OBJECTIVE: Models for the prediction of Cesarean delivery after induction of labor can be used to improve clinical decision-making. The objective of this study was to validate two existing models, published by Peregrine et al. and Rane et al., for the prediction of Cesarean section after induction of labor.
METHODS: We studied consecutive women in whom labor was induced. In all women, we recorded maternal age, height, body mass index, parity, gestational age and the Bishop score prior to induction. Cervical length was measured by transvaginal ultrasound immediately prior to induction of labor. The primary end-point was delivery by Cesarean section. The calibration of the two prediction models was assessed by comparison of predicted and observed Cesarean delivery rates. The discriminative capacity of the models, i.e. the ability of the models to distinguish subjects who had Cesarean section from those who did not (discrimination), was assessed by receiver-operating characteristics (ROC) analysis.
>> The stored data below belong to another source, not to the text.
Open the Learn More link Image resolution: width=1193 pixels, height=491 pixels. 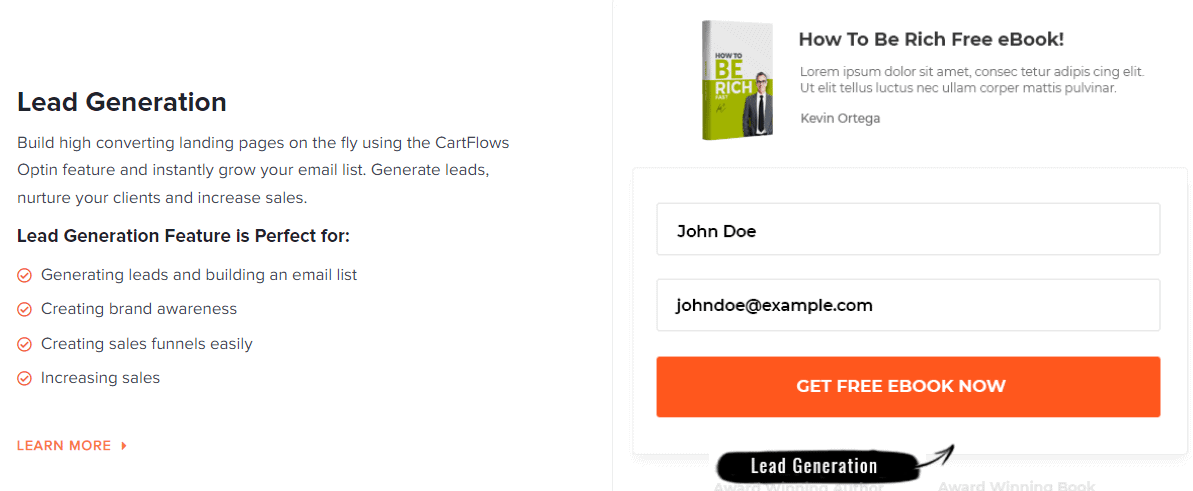tap(64, 446)
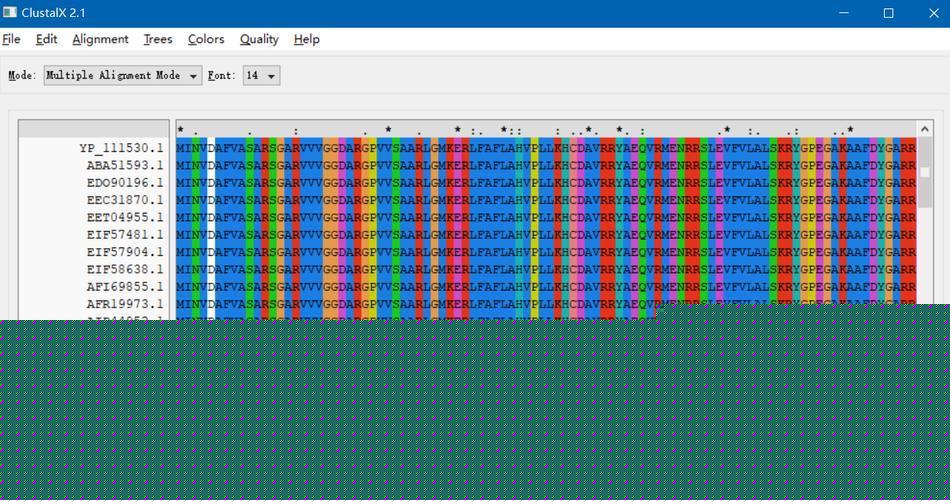This screenshot has height=500, width=950.
Task: Open the Trees menu
Action: tap(158, 39)
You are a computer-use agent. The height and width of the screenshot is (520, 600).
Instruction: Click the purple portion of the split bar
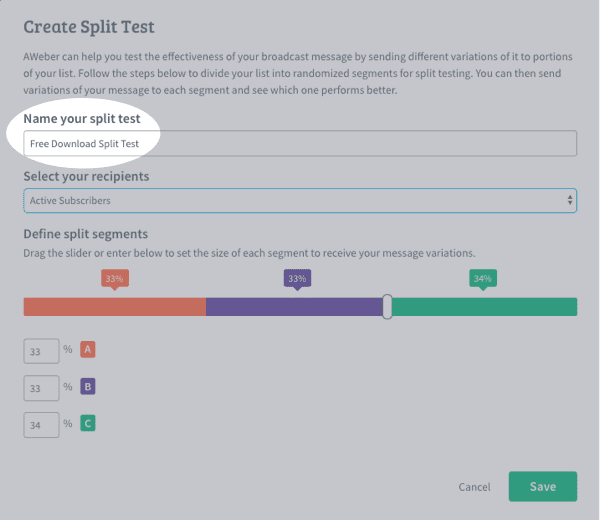pos(295,307)
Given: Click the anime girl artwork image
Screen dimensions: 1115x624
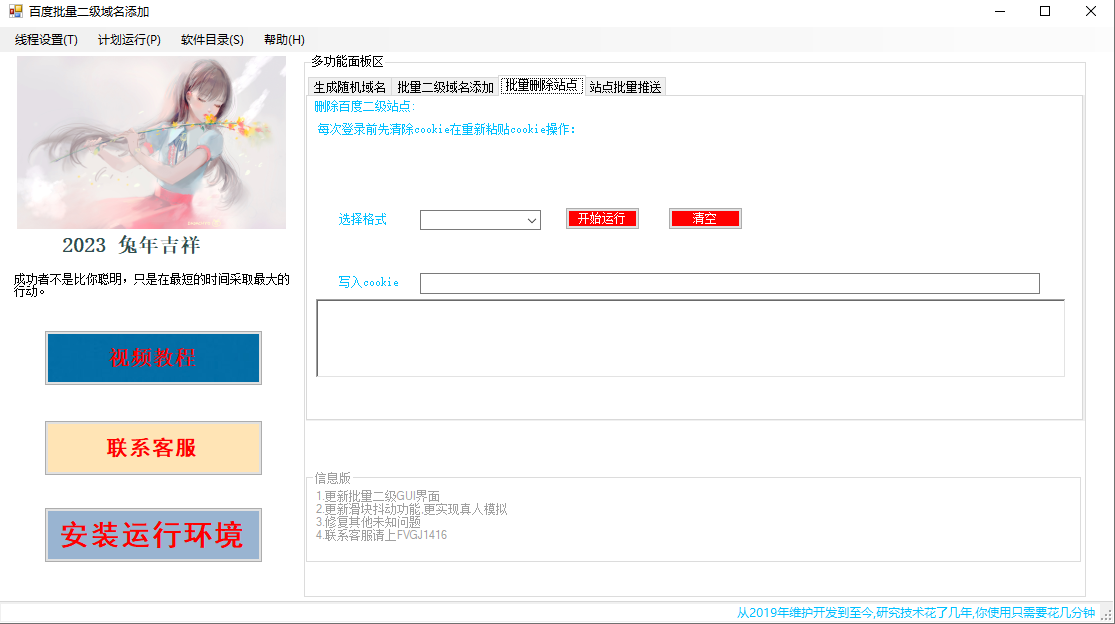Looking at the screenshot, I should pos(152,142).
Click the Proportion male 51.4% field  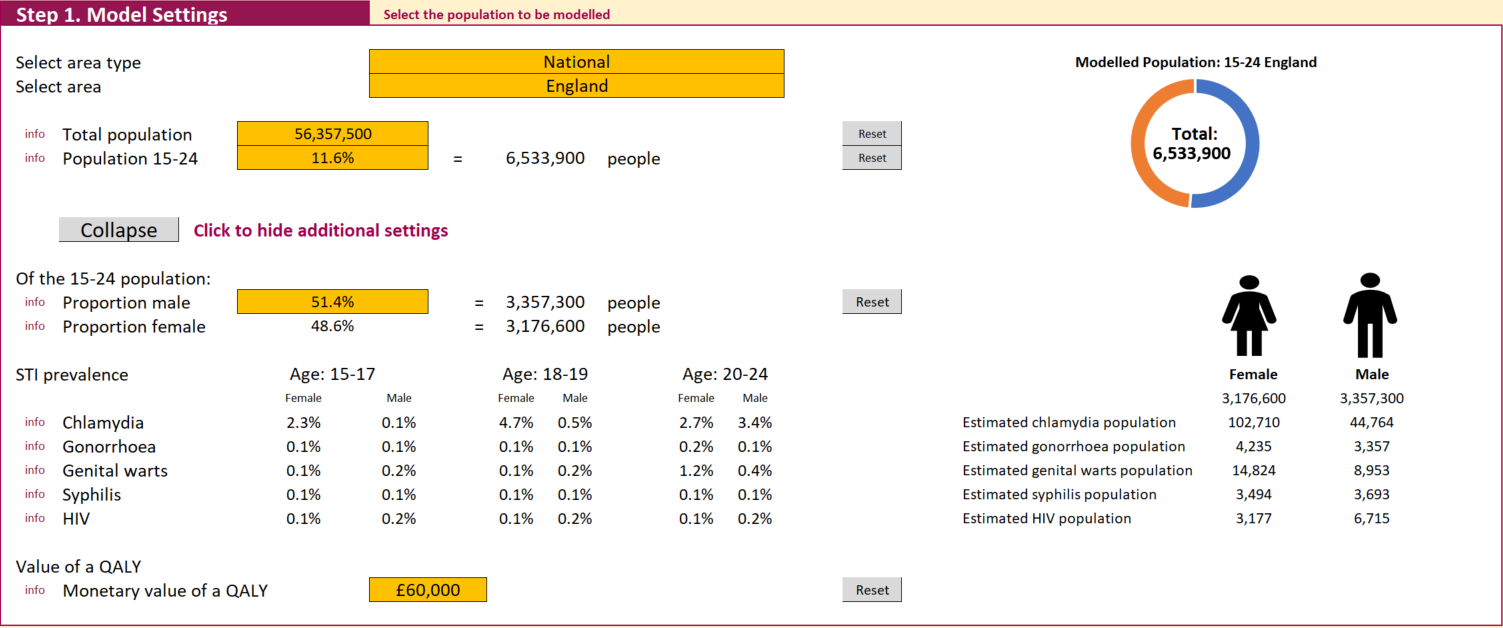point(333,302)
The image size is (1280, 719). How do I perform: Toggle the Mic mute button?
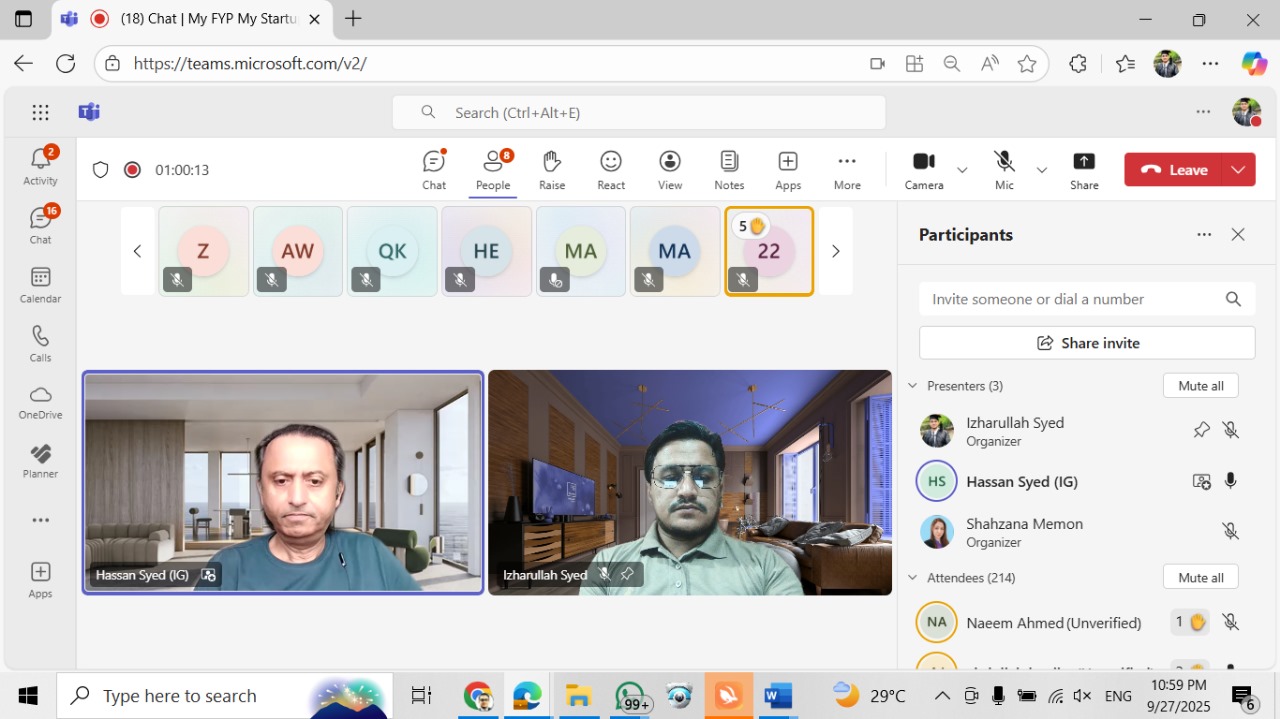1004,169
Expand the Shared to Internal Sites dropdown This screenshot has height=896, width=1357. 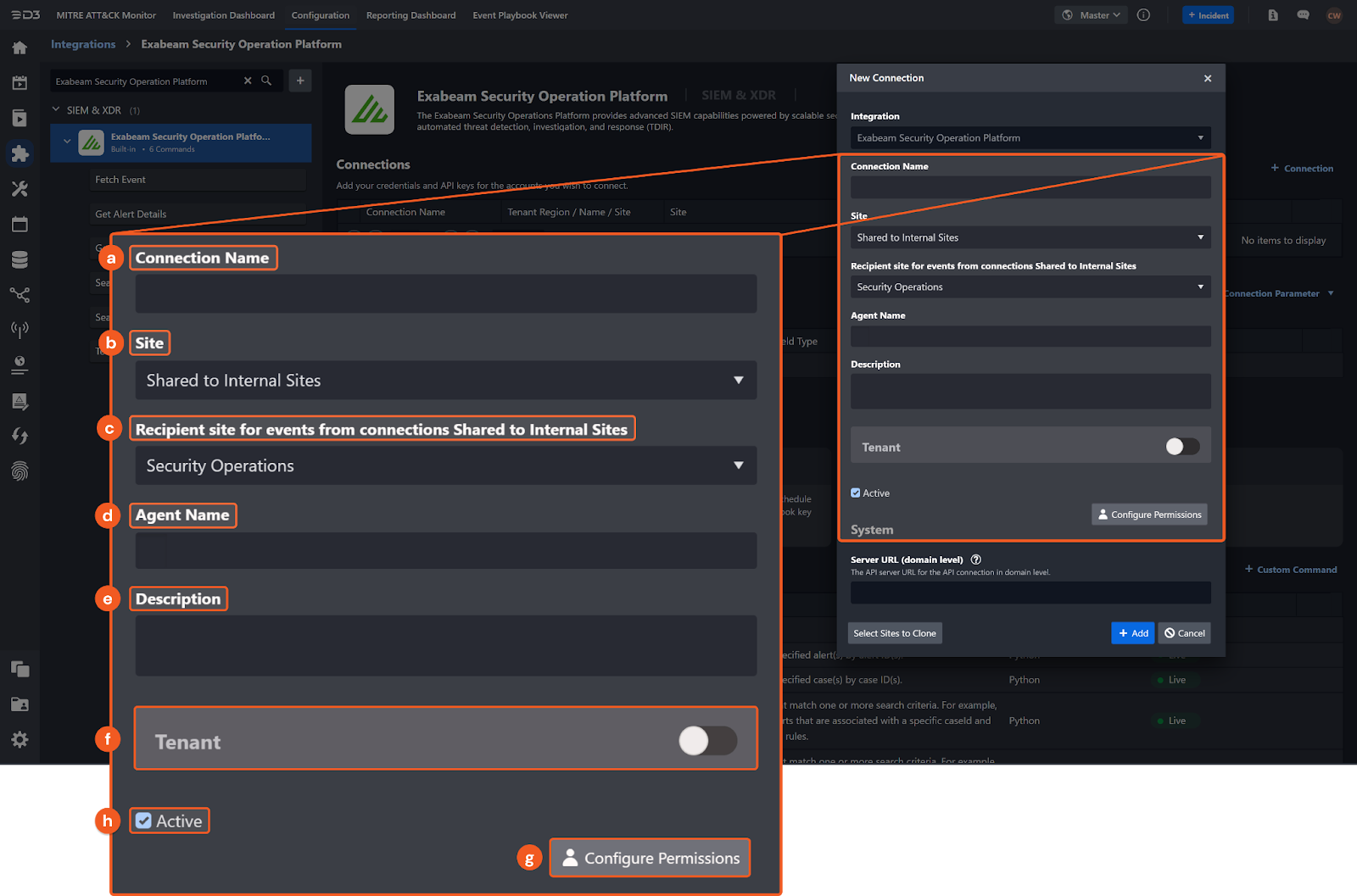pos(1030,237)
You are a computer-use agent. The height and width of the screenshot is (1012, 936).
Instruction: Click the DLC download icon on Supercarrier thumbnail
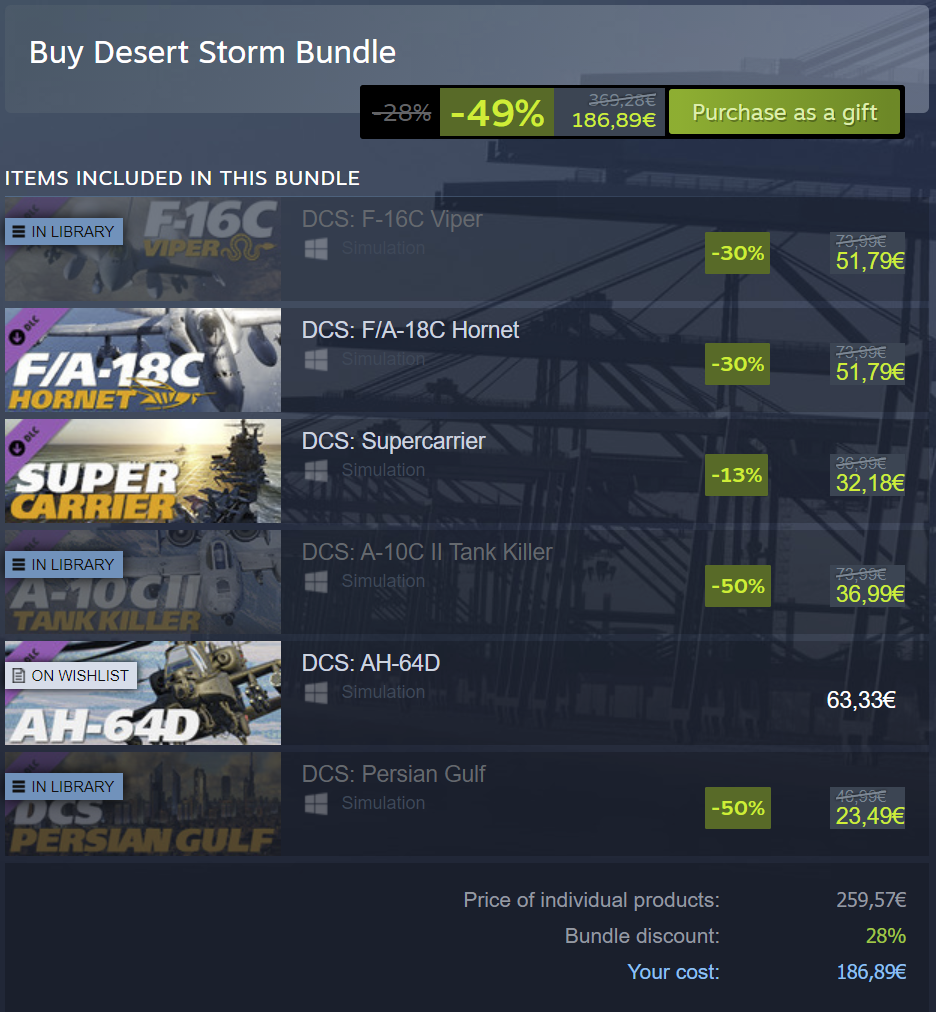pyautogui.click(x=17, y=447)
RESULTS: We included 240 women in the study, of whom 27 (11%) had Cesarean delivery. The capacity of cervical length in the prediction of Cesarean delivery was limited. In our study population, both prediction models overestimated the risk of Cesarean delivery. Calibration was better for the Peregrine et al. model than for the Rane et al. model, and the two models had areas under the ROC curve of 0.76 and 0.67, respectively.
CONCLUSION: Current models that predict the occurrence of Cesarean section after induction of labor have only a moderate predictive capacity when applied within a Dutch practice. We do not recommend the use of these prediction models in clinical practice.